Arata Isozaki è il vincitore del Pritzker Prize 2019, il “Nobel dell’architettura”

Arata Isozaki è il vincitore del Pritzker Prize 2019,  il

L’archistar giapponese è l’ottavo architetto a ricevere il prestigioso riconoscimento internazionale dalla Hyatt Foundation

WASHINGTON – Arata Isozaki con le sue opere indica il superamento “della struttura dell’architettura per sollevare domande che trascendono le epoche e i confini”, è inoltre capace di creare “edifici di grande qualità fuori da ogni categoria”. Con questa motivazione la giuria ha assegnato all’architetto giapponese il Pritzker Prize 2019, considerato il “Nobel dell’architettura”. 

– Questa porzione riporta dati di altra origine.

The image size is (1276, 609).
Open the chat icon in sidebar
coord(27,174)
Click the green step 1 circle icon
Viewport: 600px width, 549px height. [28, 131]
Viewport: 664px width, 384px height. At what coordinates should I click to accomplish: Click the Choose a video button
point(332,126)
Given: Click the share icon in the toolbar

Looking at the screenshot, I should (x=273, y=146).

Laureato all’Università di Tokyo nel 1954, Isozaki è stato allievo di Kenzo Tange e ha fatto parte del suo studio. Nel 1963 ha fondato l’Arata Isozaki Atelier, oggi Arata Isozaki & Associates.  In Italia, nel 1999 un suo progetto ha vinto la gara internazionale per la nuova uscita monumentale degli Uffizi a Firenze, di cui è stato completato il progetto esecutivo, ma è in attesa di essere realizzato. Sempre in Italia il visionario architetto è conosciuto per aver realizzato il Palasport Olimpico di Torino per le Olimpiadi invernali del 2006, e per aver realizzato a Milano la ‘Torre Isozaki’ (‘Torre Allianz’ o ‘Il Dritto’), che si trova nel quartiere CityLife di Milano e che con i suoi 209 metri è il secondo edificio più alto d’Italia dopo la Torre Unicredit, sempre a Milano.

Tra gli oltre 100 edifici progettati, Isozaki ha firmato il Museo di Arte Contemporanea di Los Angeles, il Palau Sant Jordi di Barcellona, il Padiglione del Te a Tokyo, la stazione marittima e il palazzetto dello sport a Salerno, la Qatar National Library.

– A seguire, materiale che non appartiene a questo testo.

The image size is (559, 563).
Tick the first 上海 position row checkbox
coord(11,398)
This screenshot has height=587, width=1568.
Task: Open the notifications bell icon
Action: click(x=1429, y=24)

In Italia ha fondato nel 2005, insieme ad Andrea Maffei, lo studio Arata Isozaki & Andrea Maffei Associati srl a Milano. 

E’ inoltre membro del Building Council del Giappone, socio onorario dell’Accademia Tiberina a Roma e dell’Istituto Americano degli Architetti, membro onorario del Bund Deutscher Architekten, Cavaliere dell’Ordre des Arts et des Lettres dal Ministero della Cultura francese.